Stored records —

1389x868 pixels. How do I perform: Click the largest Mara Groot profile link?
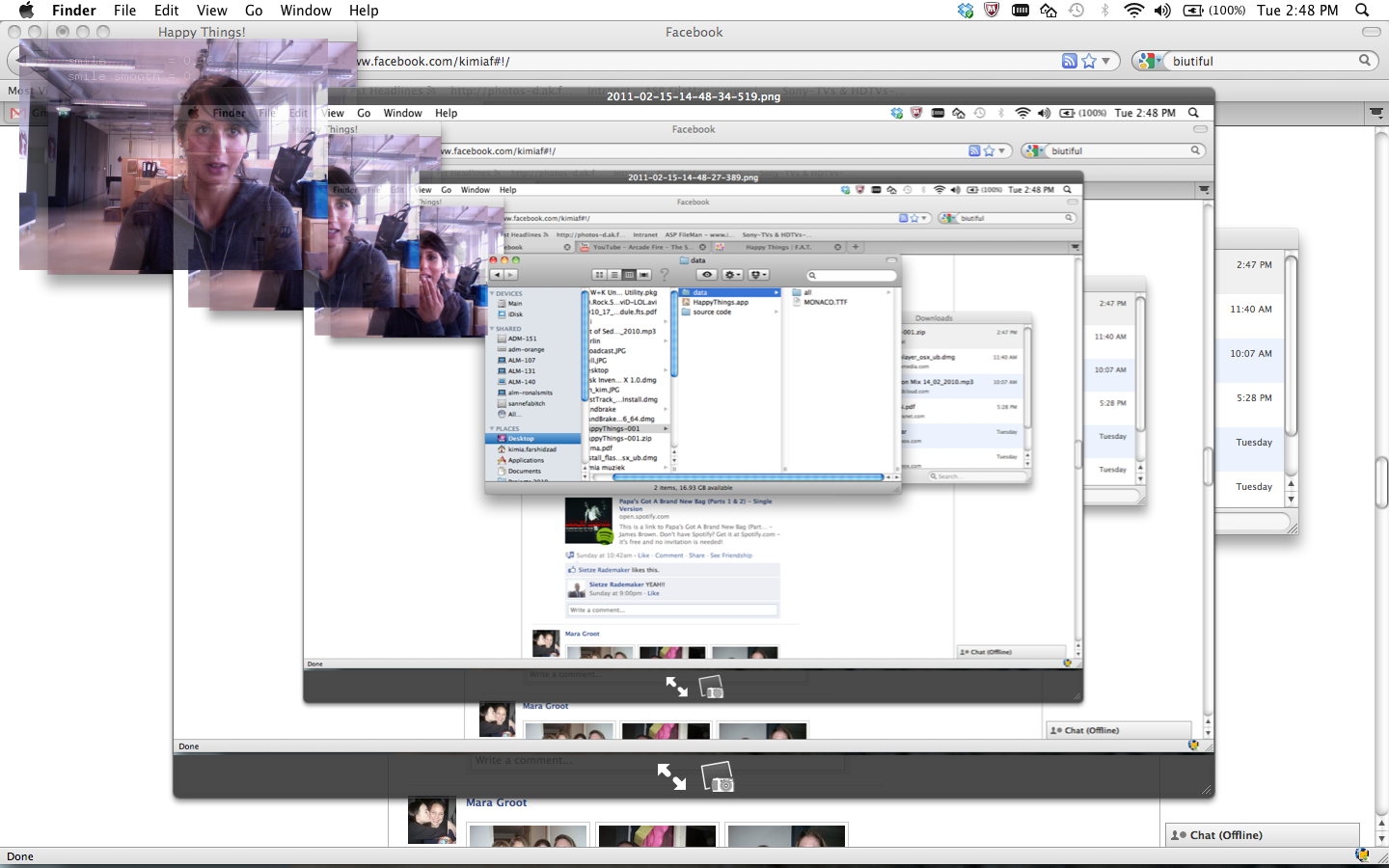[x=496, y=802]
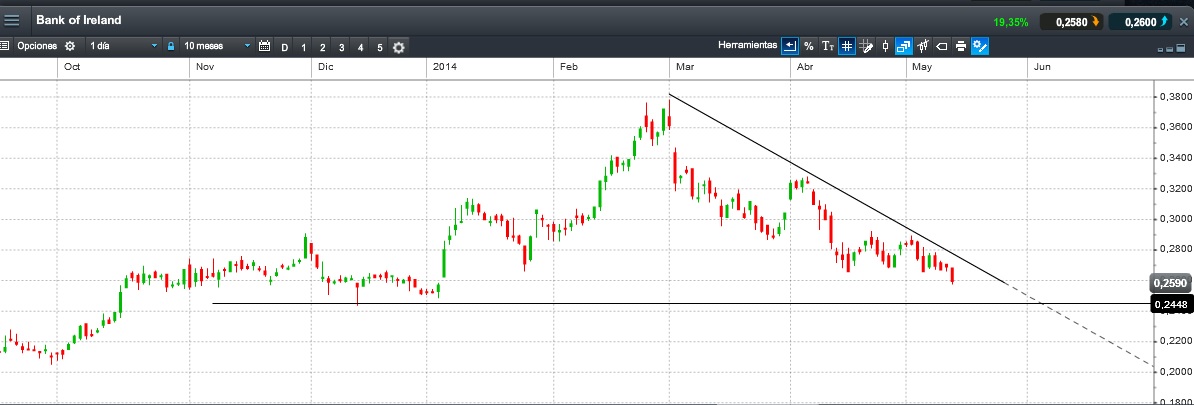
Task: Toggle percentage scale in Herramientas toolbar
Action: point(809,46)
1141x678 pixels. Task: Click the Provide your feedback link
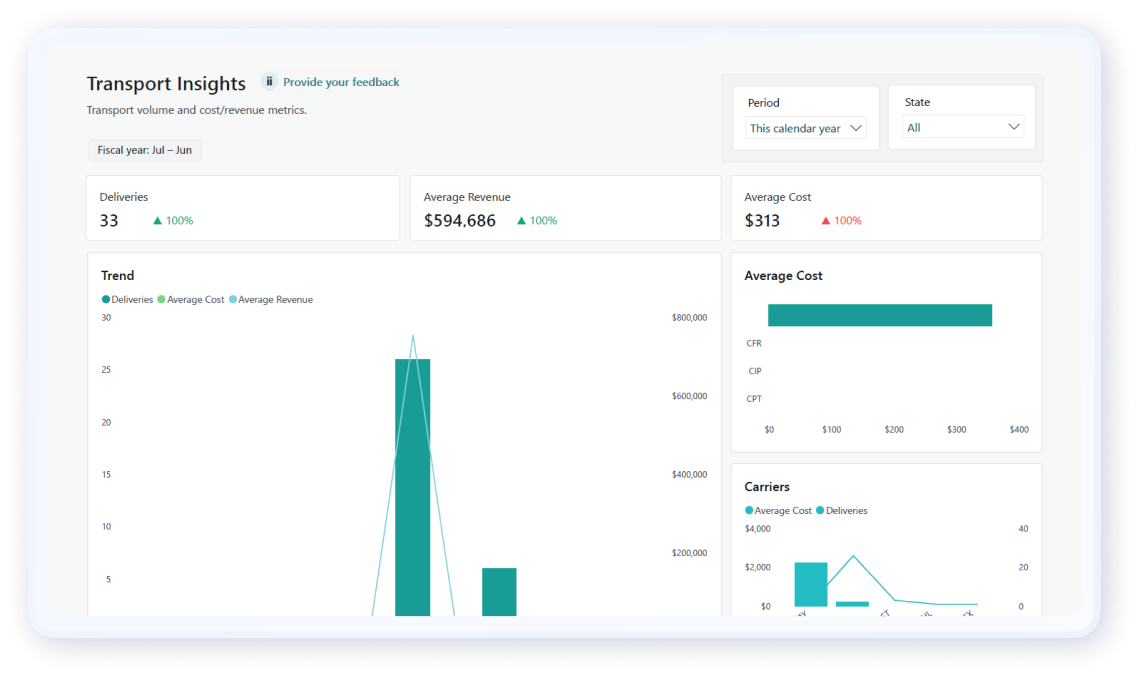(341, 82)
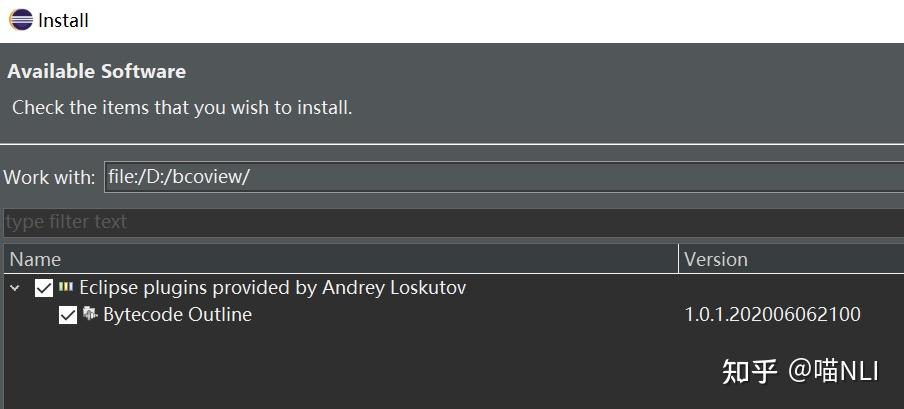Click the @喵NLI watermark username

coord(833,371)
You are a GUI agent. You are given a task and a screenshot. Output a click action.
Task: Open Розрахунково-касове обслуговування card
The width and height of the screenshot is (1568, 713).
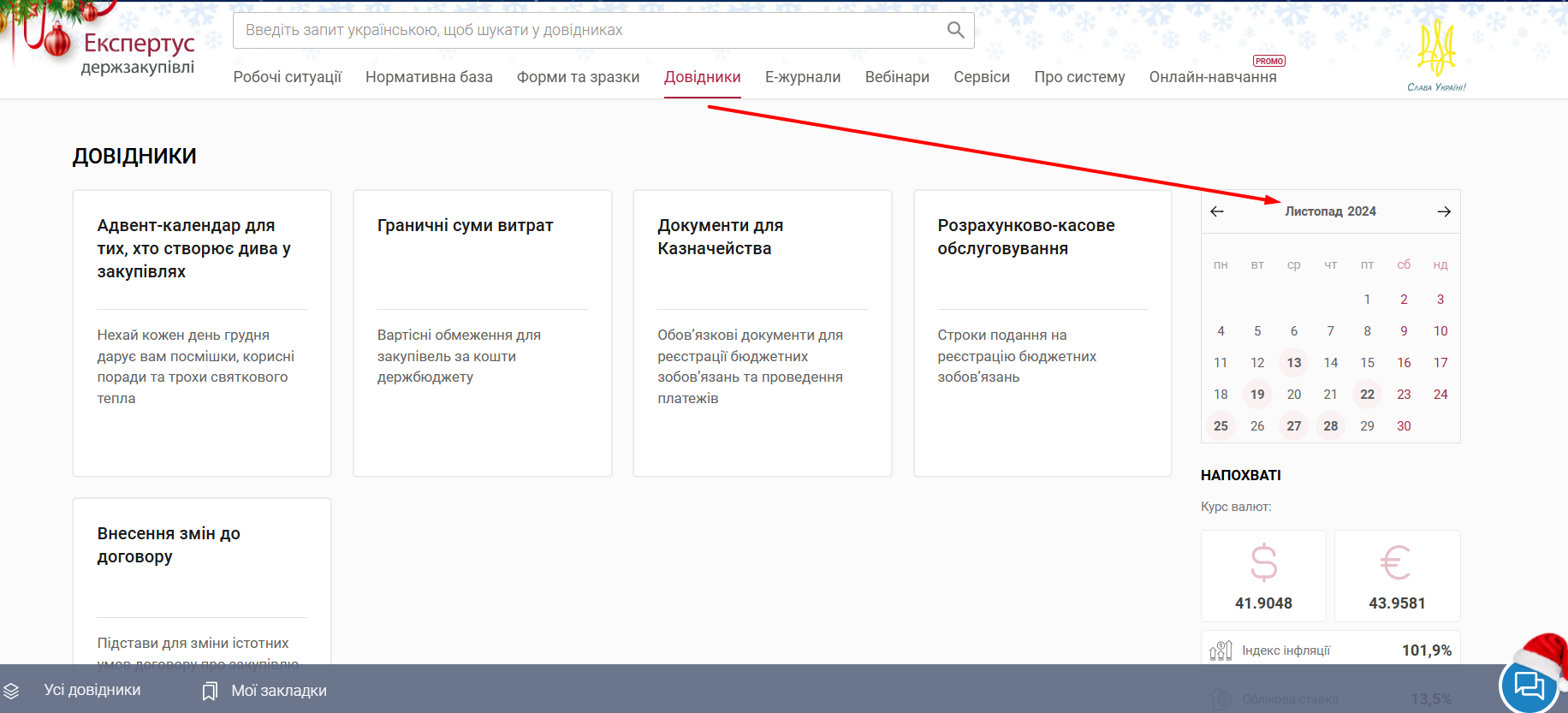(1042, 332)
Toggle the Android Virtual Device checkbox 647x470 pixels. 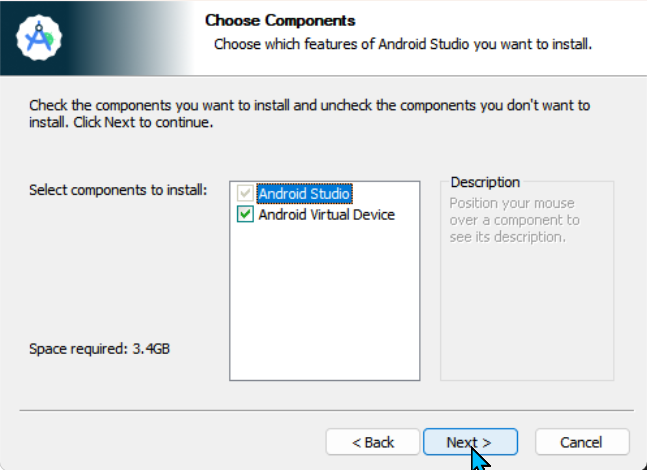click(x=245, y=214)
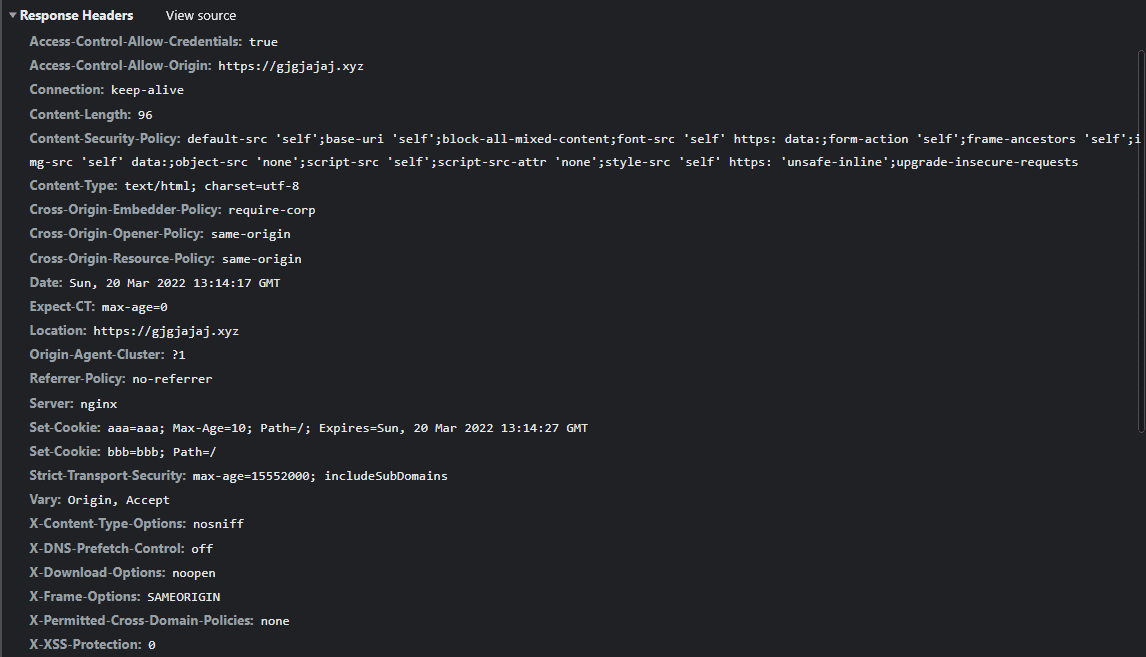Click the Connection keep-alive value
This screenshot has height=657, width=1146.
(147, 90)
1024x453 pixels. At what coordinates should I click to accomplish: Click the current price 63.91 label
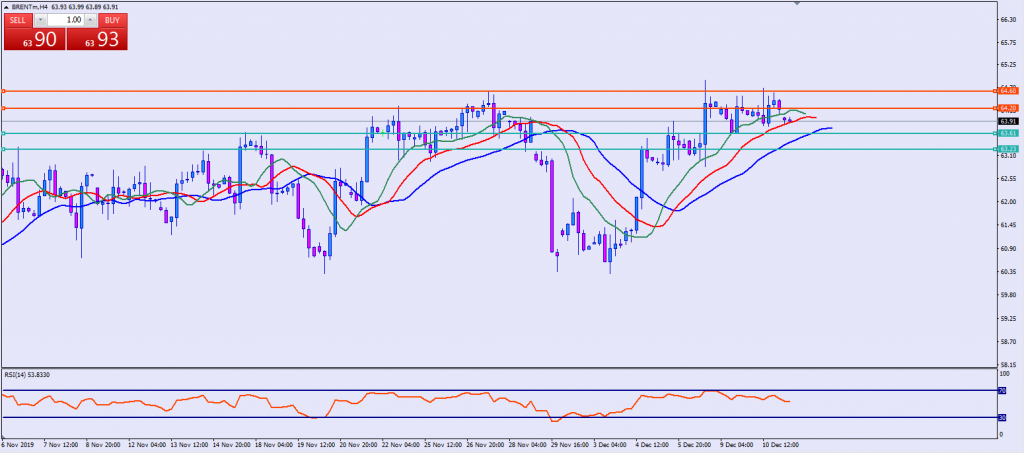click(x=1006, y=121)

What the task asks —
Please copy the data above word for word, but only from the line that contains "1024x453 pixels. At" through the final line, both included, and without the pictures.

Completed exercise —
1024x453 pixels. At what coordinates should I click to accomplish: Click the current price 63.91 label
click(x=1006, y=121)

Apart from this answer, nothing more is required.